* _ASSIGNED TASK_: The result should be every line in the material below containing the string "agent".

* _RECORDS FOR THIS TASK_:

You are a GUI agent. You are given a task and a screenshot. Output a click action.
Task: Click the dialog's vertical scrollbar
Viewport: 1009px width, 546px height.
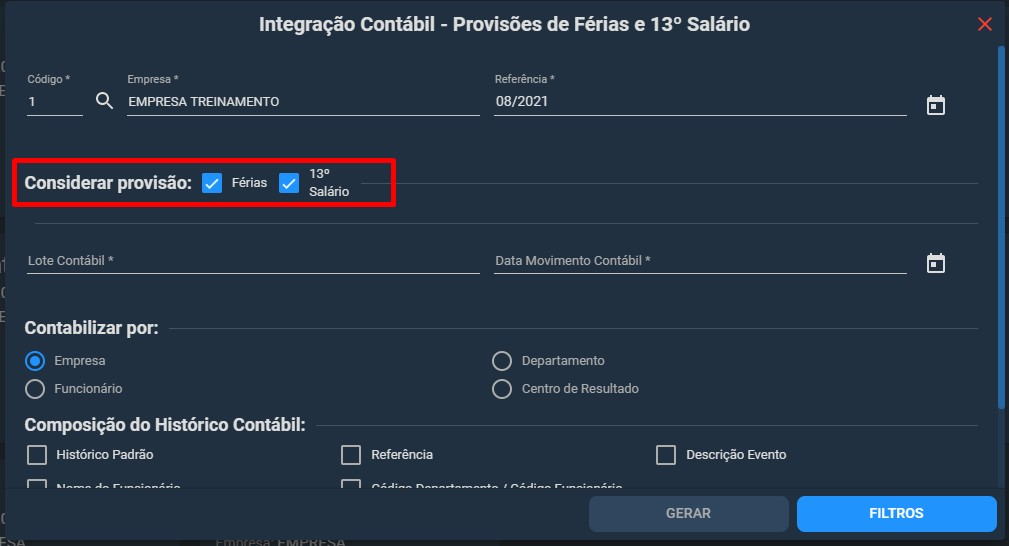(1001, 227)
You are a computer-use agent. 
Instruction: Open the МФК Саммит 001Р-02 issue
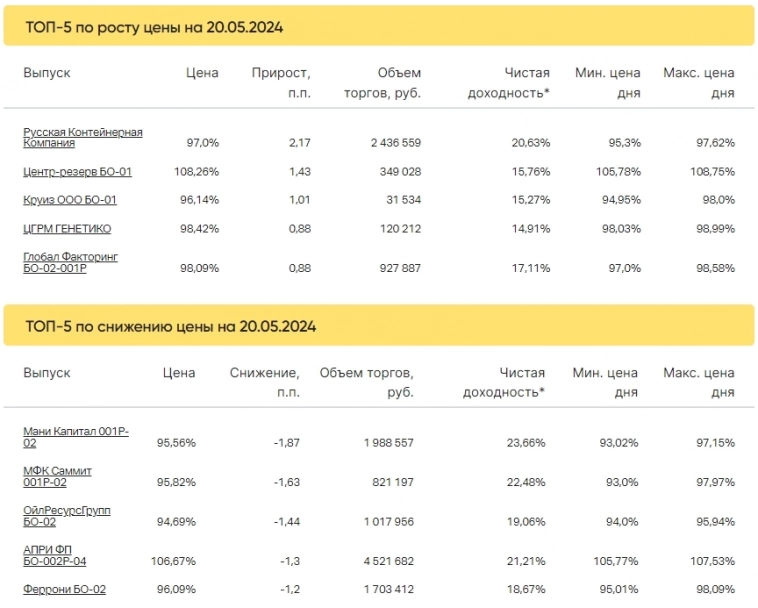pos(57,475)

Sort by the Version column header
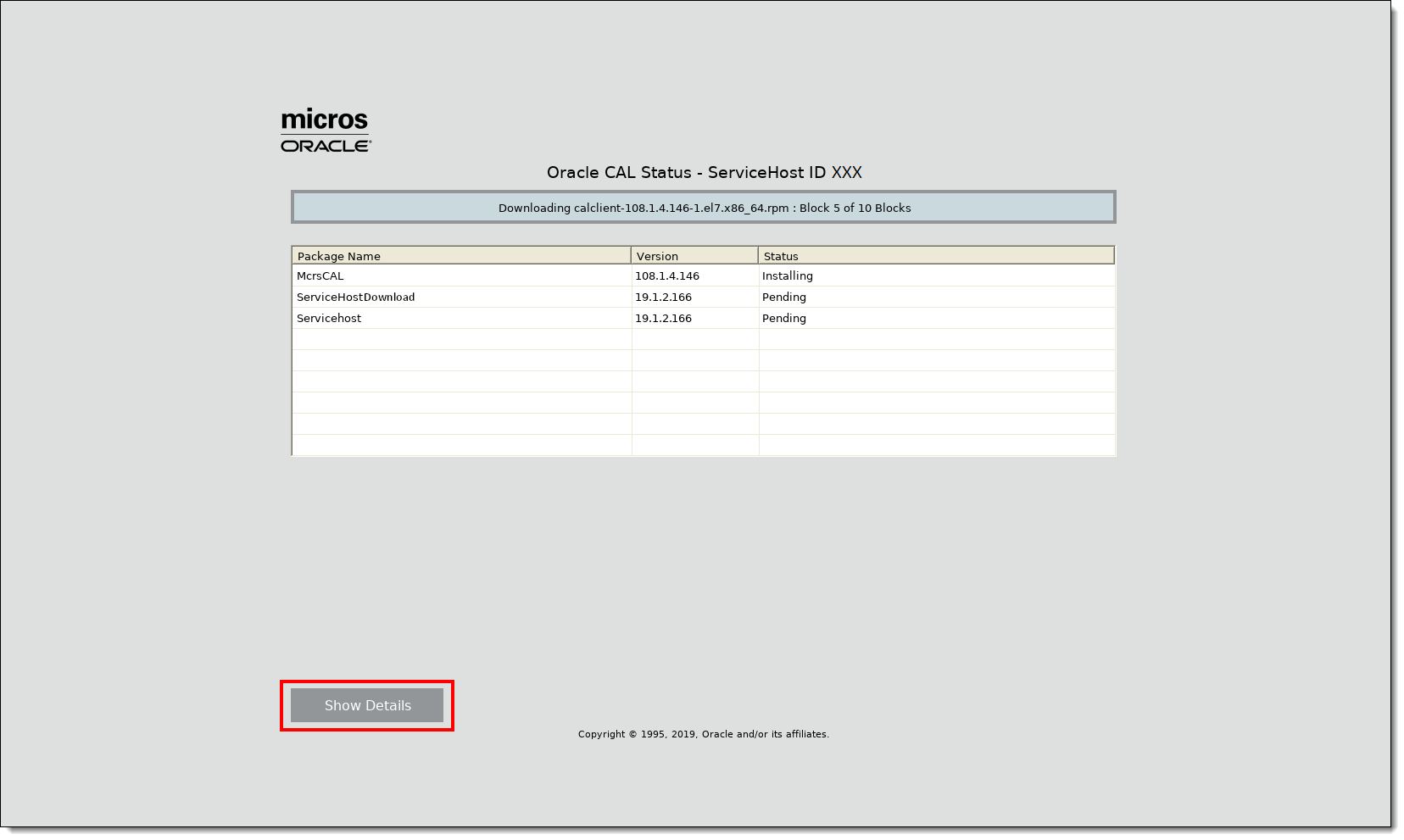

* _FINAL ANSWER_:
You are a GUI agent. You are given a task and a screenshot. Output a click action.
You are a computer-use agent. 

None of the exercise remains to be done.